Concepto de cuño

La palabra cuño fue tomada del latín “cuneus” en el sentido de cuña, que es una pieza con formato de pico y ángulo, confeccionada en madera o metal, usada para que un cuerpo tenga un sostén o para agrietar algún material. En la Edad Media ya se comenzó a usar el término cuño para referirse al troquel triangular o piramidal empleado para fabricar o acuñar las monedas.

Ese troquel al que llamamos cuño, es un molde con una figura que se graba en bajo relieve, y que en general está hecho en acero. Los cuños son usados, además de para hacer monedas, para estampar medallas, o dejar en un documento señas particulares que identifican a quien lo coloca. La señal o figura que deja el cuño, recibe la misma denominación. Los cuños para asegurar la identidad de quien redactó un documento fueron usados desde muy antiguo.
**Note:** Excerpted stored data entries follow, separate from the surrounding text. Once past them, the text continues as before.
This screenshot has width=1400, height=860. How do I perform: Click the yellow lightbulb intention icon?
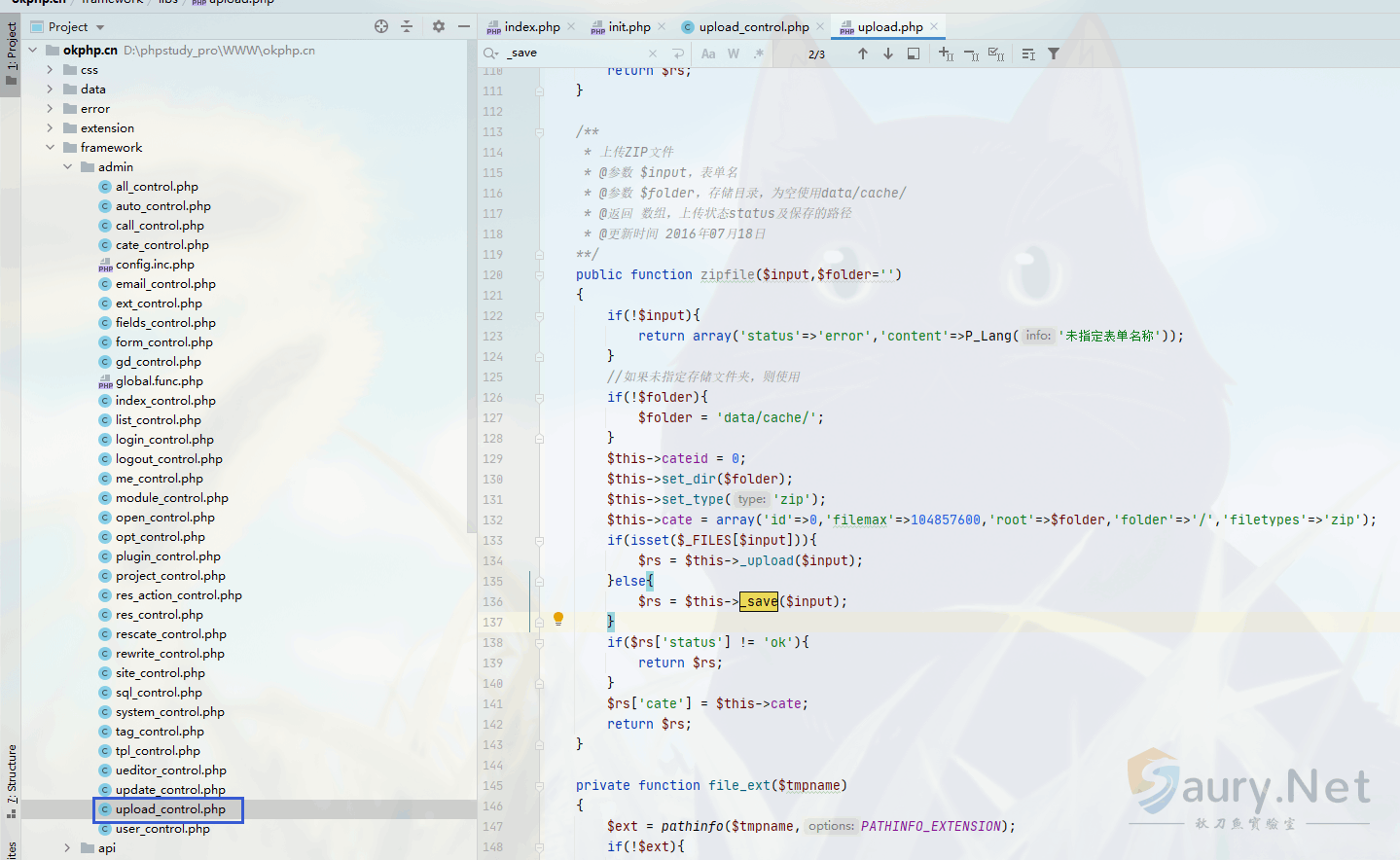coord(558,618)
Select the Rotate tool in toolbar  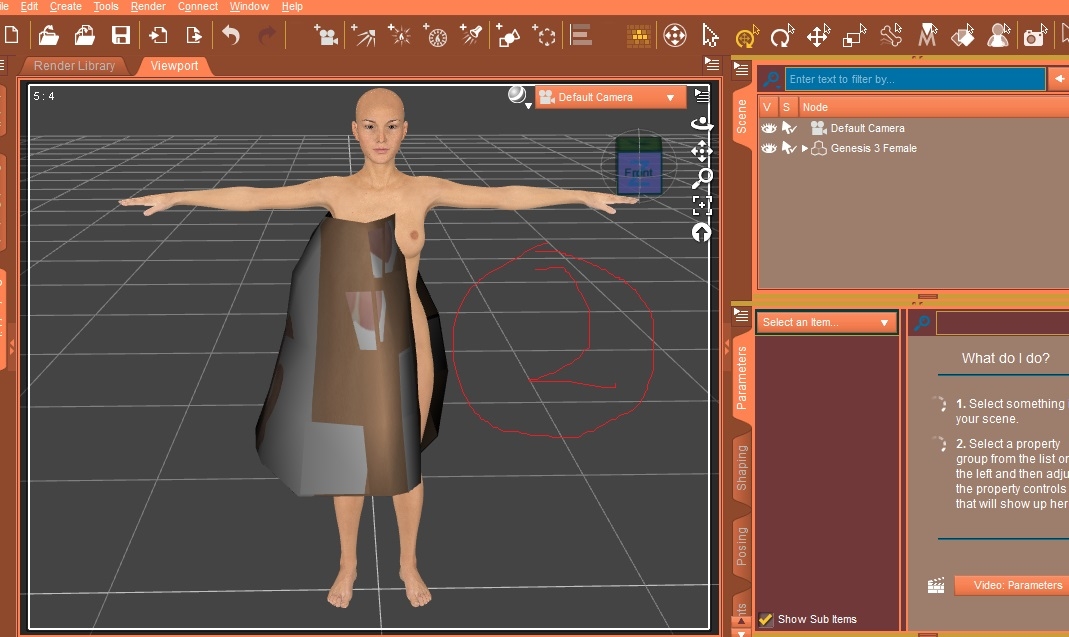782,37
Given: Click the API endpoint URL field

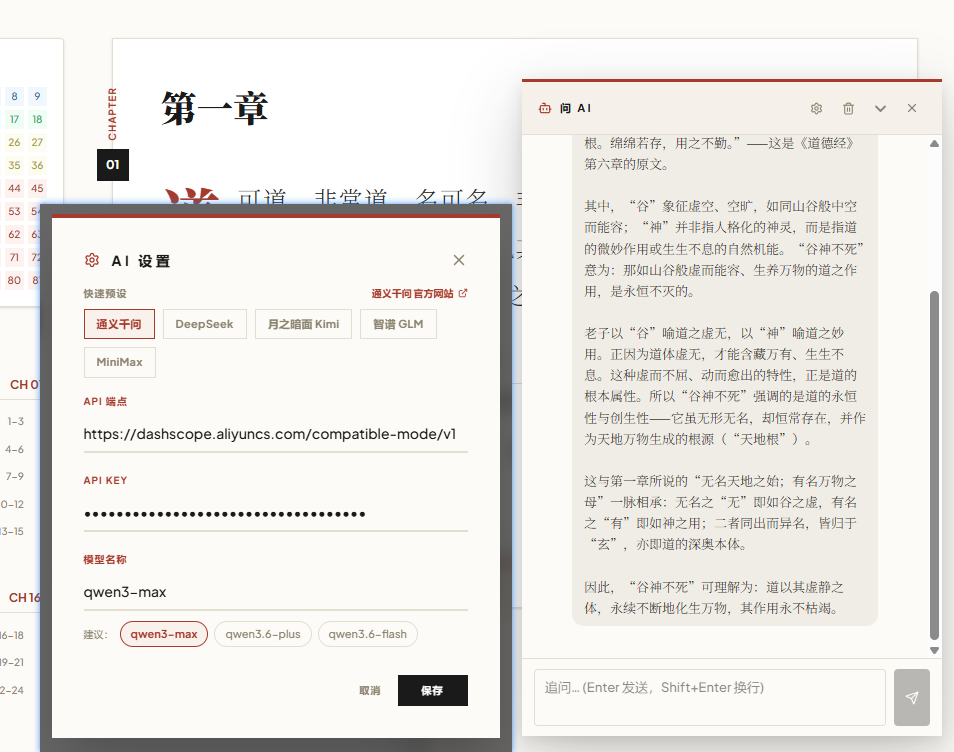Looking at the screenshot, I should (275, 435).
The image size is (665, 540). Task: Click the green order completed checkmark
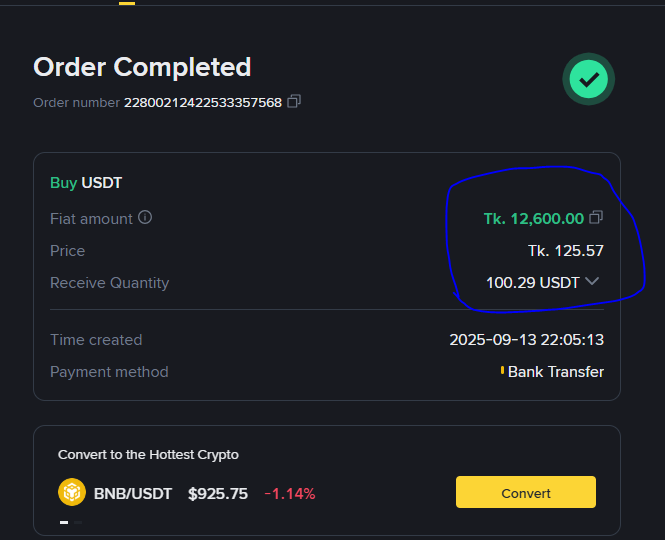point(588,79)
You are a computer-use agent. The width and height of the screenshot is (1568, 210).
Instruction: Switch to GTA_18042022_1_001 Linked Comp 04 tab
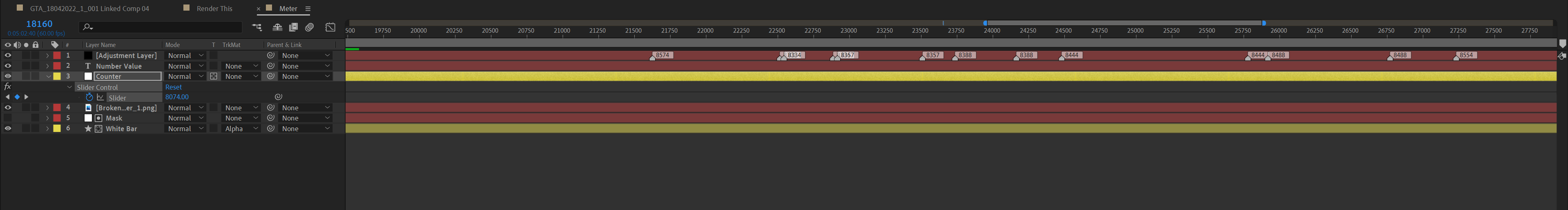pos(89,9)
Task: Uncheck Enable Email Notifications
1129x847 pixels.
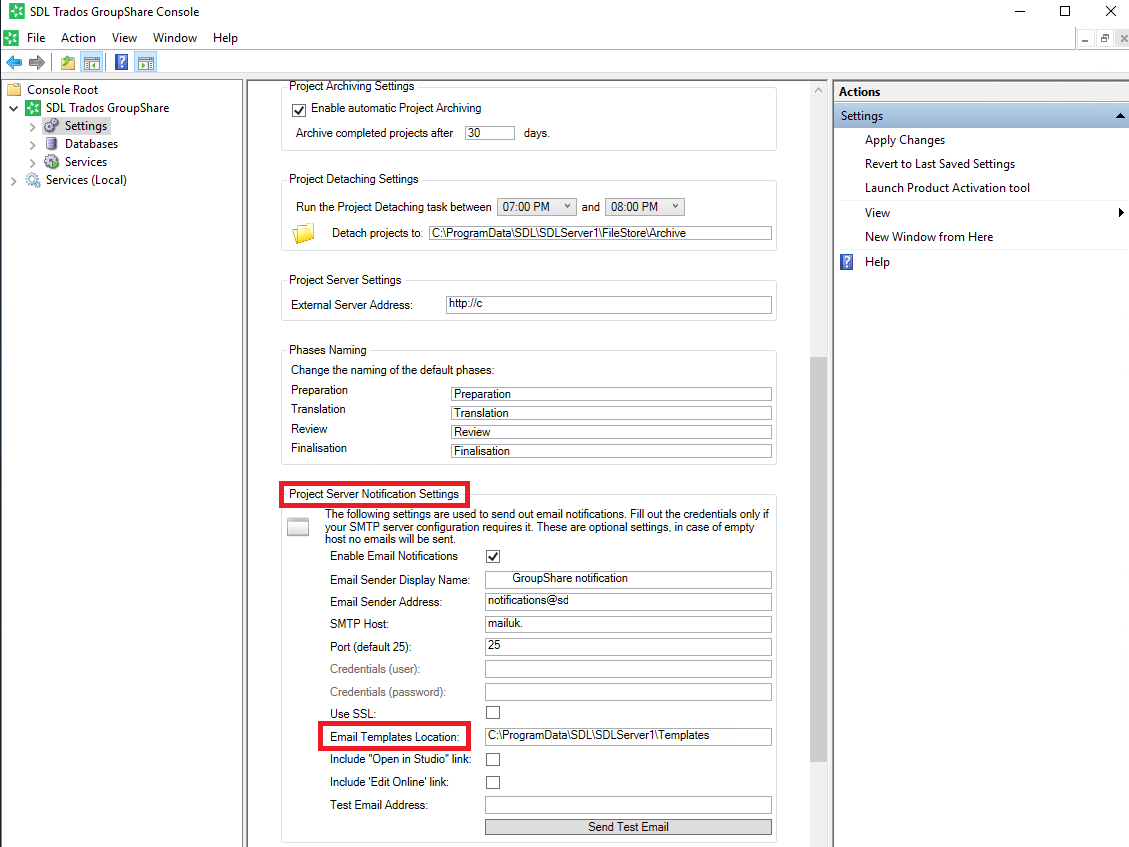Action: (x=492, y=556)
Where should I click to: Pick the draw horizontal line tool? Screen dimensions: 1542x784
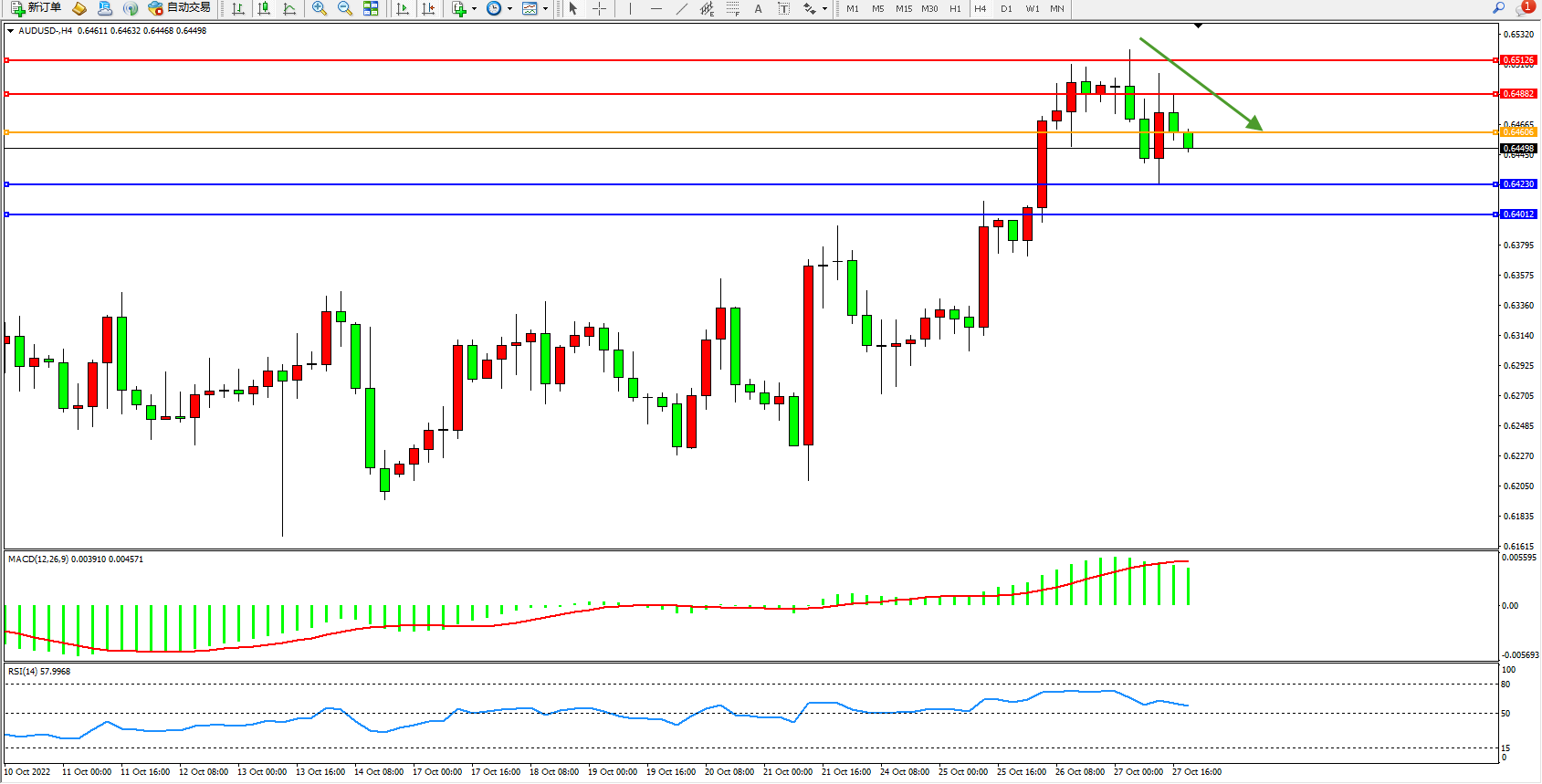(656, 8)
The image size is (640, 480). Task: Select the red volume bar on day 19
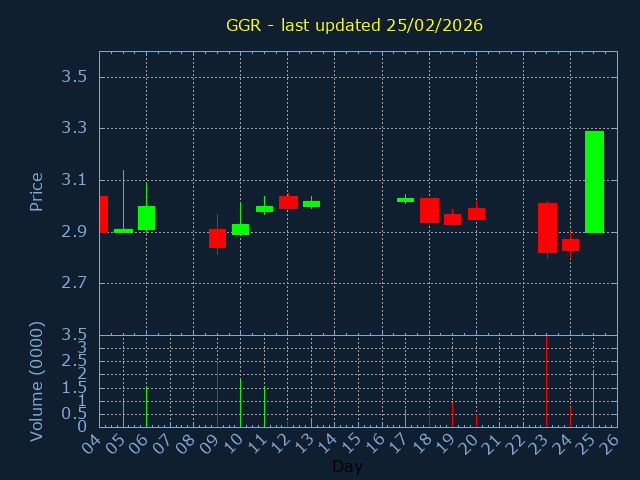tap(452, 414)
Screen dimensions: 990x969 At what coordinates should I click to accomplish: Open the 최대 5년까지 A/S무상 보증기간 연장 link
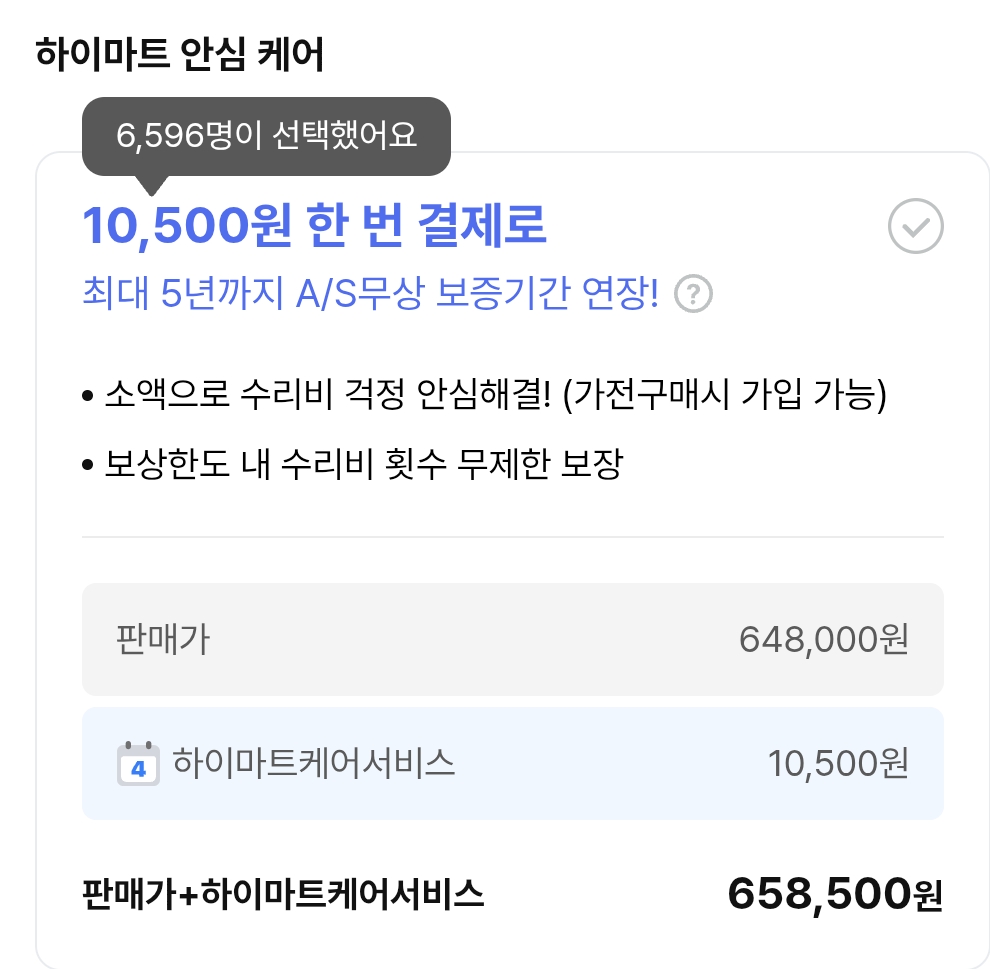(370, 294)
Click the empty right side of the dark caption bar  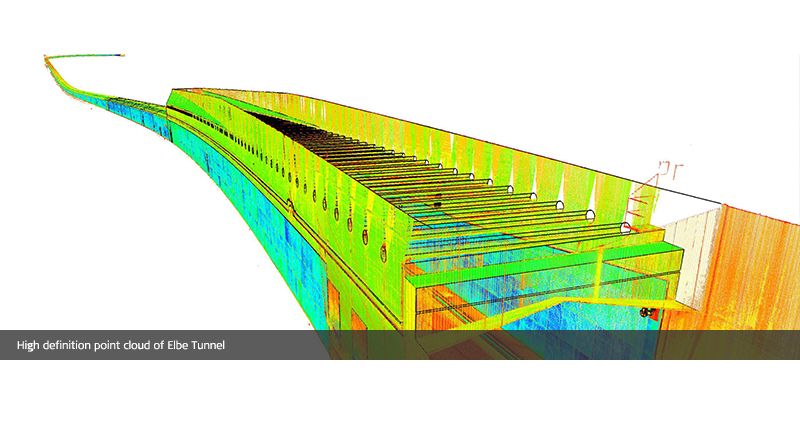point(600,345)
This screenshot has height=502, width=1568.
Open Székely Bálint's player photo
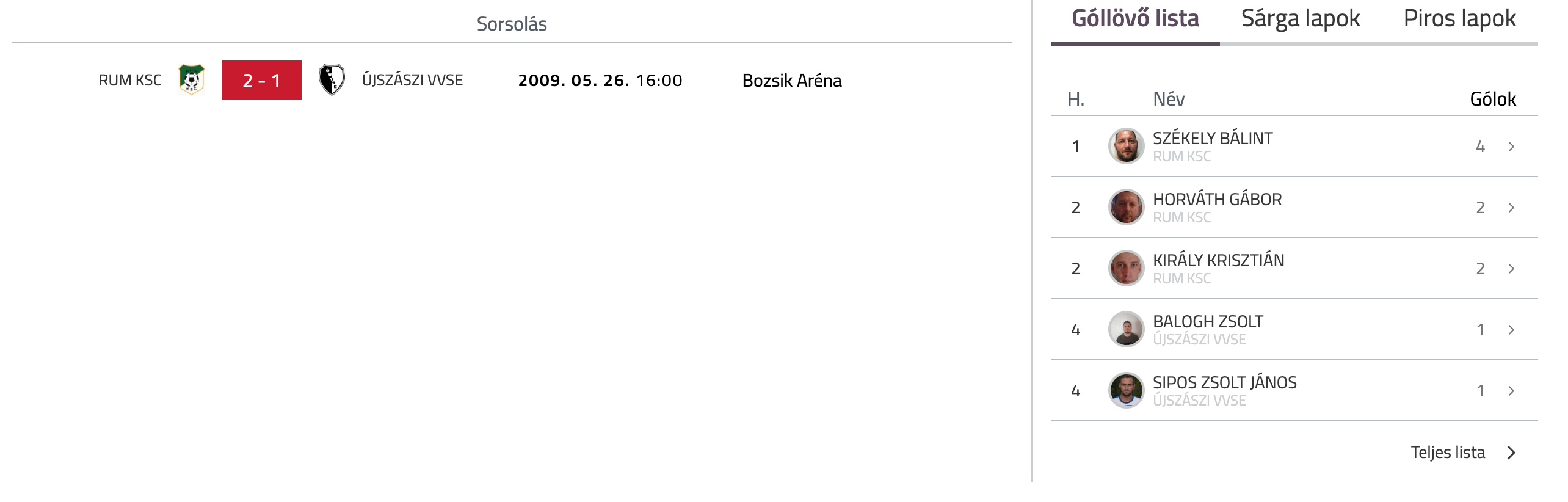(x=1126, y=146)
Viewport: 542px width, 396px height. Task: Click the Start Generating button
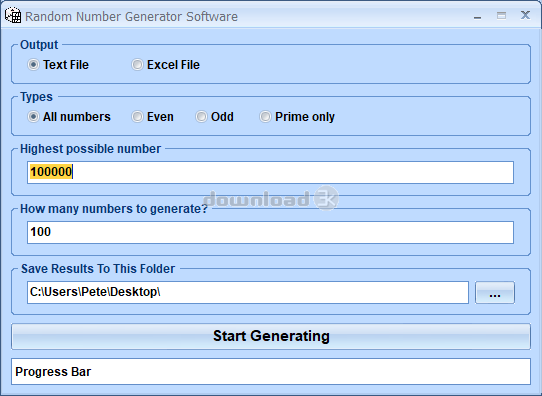(x=271, y=336)
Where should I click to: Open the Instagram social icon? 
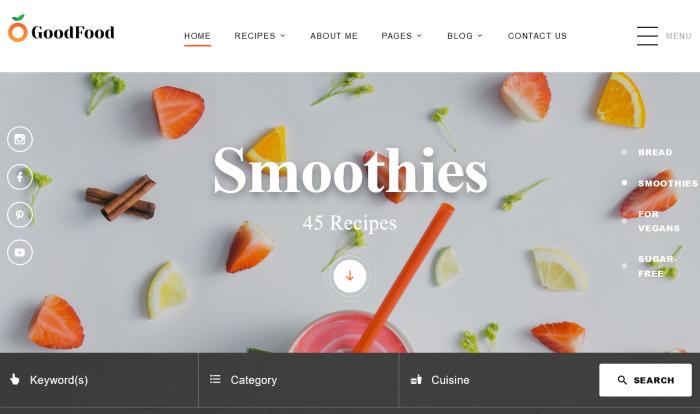(x=20, y=139)
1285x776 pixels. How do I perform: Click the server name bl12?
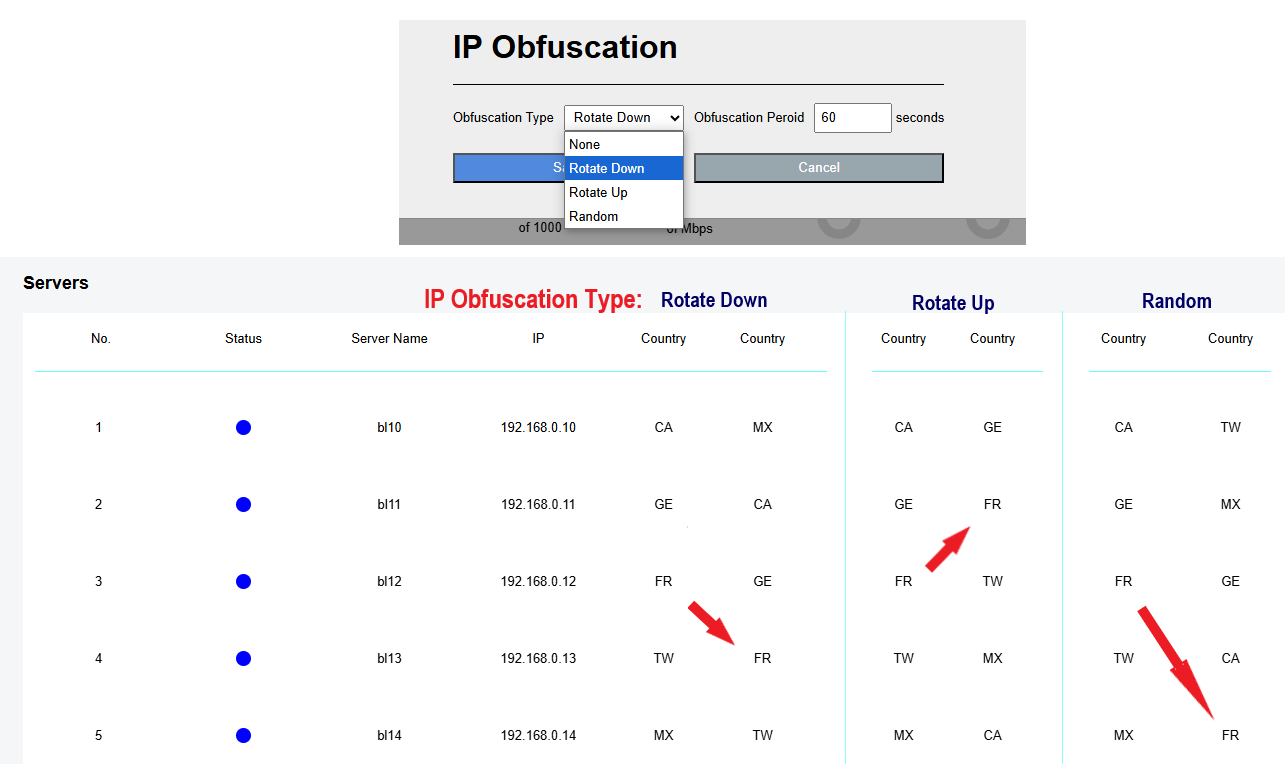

Hace 4000 años antes de nuestra era, en la Mesopotamia asiática se usaban cuños cilíndricos que imprimían imágenes en relieve sobre la arcilla fresca, para asegurar quien era el autor.

Se utiliza, además, cuño, en referencia a una persona que se inicia en una profesión, arte, dignidad o clase social, haciendo alusión a su reciente causa, aunque se aplica también al origen, sea o no nuevo: “La familia tradicional, de cuño monárquico fue célebre por sus trágicos destinos”, “El presidente del partido político es de cuño oligárquico”. También en el sentido de la huella o marca que alguien deja a través de sus acciones: “En cada uno de sus actos, dejó grabado el cuño de su intrépido carácter”.

En el ámbito militar recibía el nombre de cuño aquella formación en triángulo de la tropa que tenía la función de provocar un choque al enemigo por el vértice, para dividirlo.